Records contained in a dataset

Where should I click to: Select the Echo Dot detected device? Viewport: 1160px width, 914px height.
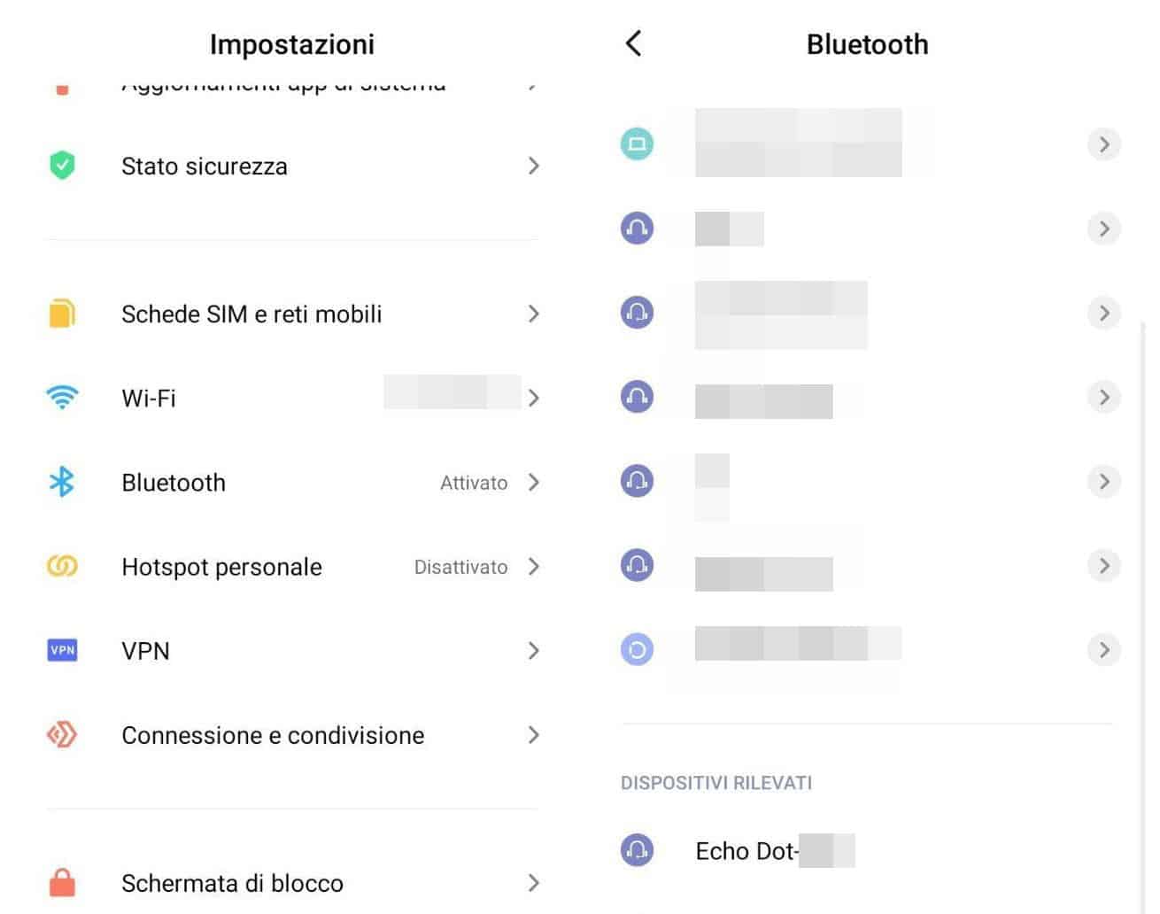pos(746,851)
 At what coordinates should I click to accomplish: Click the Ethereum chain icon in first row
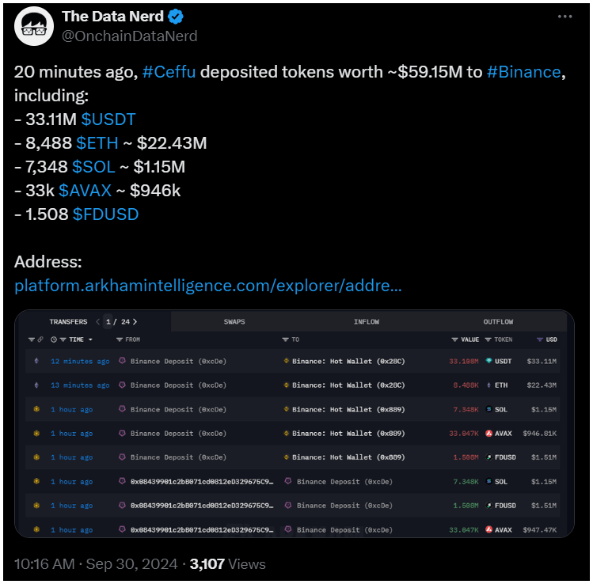pyautogui.click(x=36, y=361)
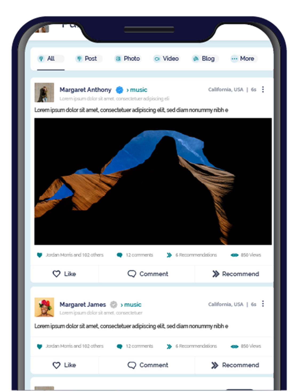Click the blue verified badge beside Margaret Anthony
Screen dimensions: 298x392
coord(119,90)
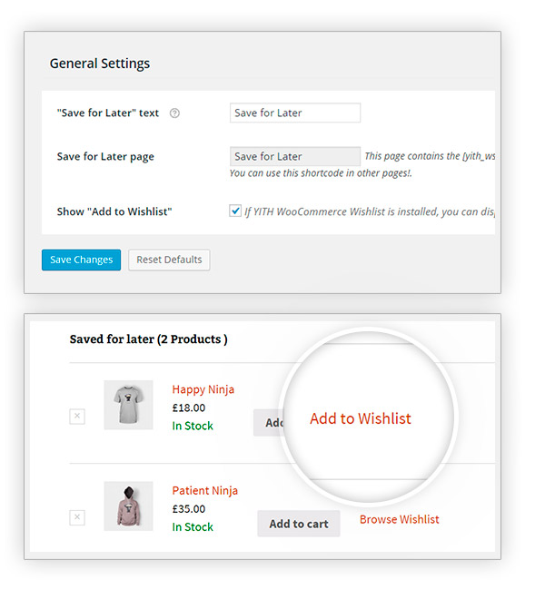Click the General Settings heading
This screenshot has height=599, width=545.
coord(100,64)
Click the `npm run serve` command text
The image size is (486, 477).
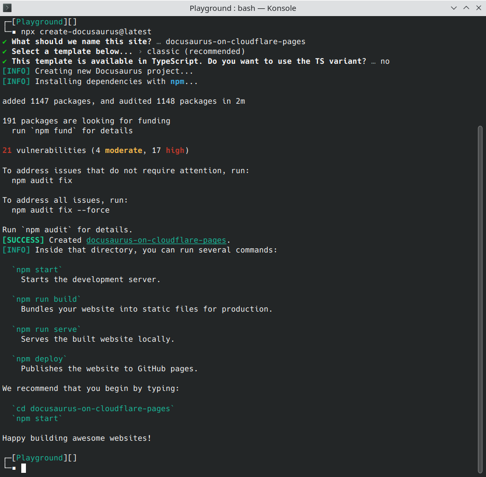47,329
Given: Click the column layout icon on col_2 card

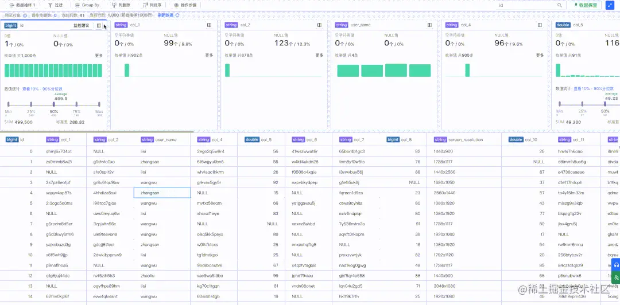Looking at the screenshot, I should [x=320, y=25].

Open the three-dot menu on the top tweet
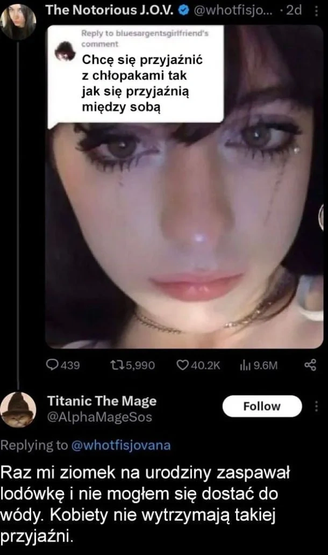316,11
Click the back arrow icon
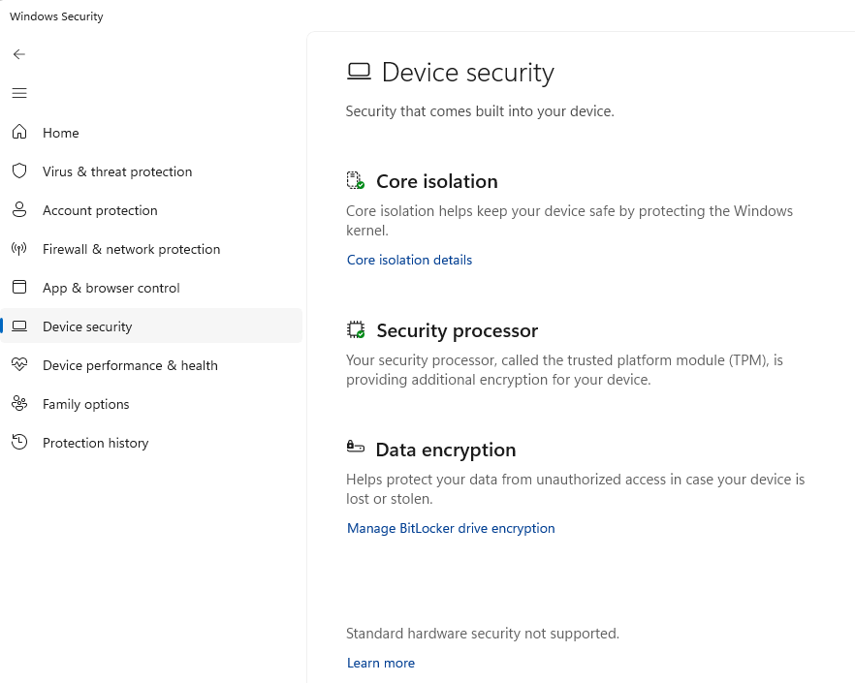 point(19,54)
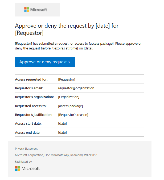The width and height of the screenshot is (164, 180).
Task: Click the "Requestor's email:" label
Action: point(29,88)
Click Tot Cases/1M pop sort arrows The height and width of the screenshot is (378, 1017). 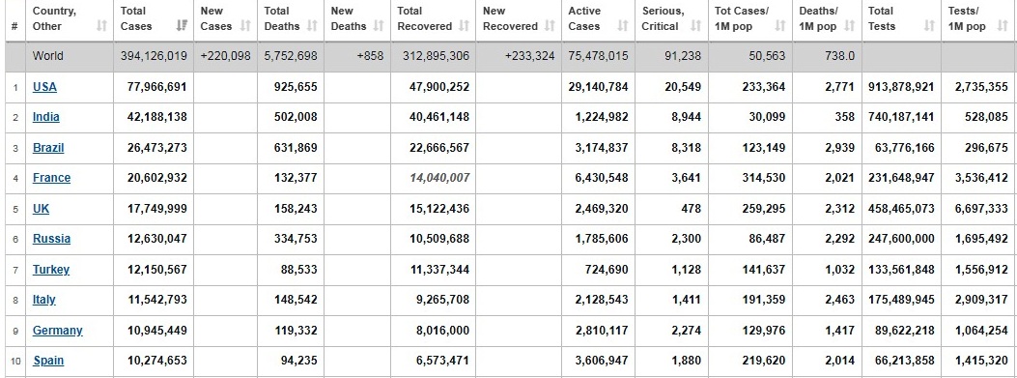(780, 26)
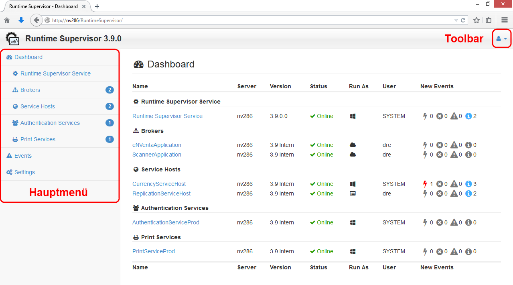Click the browser back arrow button
The image size is (513, 285).
click(x=36, y=20)
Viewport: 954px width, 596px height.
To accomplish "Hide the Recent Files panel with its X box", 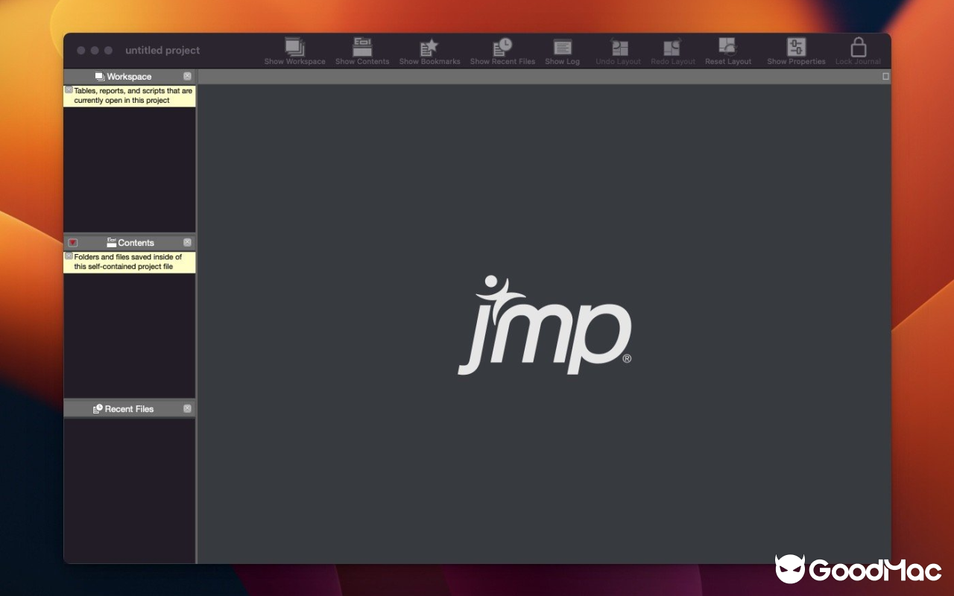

● TO DO
Only the lines from the one containing "Viewport: 954px width, 596px height." through the final line of the data are to be written out, exactly as they stand and without pictures.

● SOLUTION FOR THIS EXERCISE
Viewport: 954px width, 596px height.
To accomplish "Hide the Recent Files panel with its X box", 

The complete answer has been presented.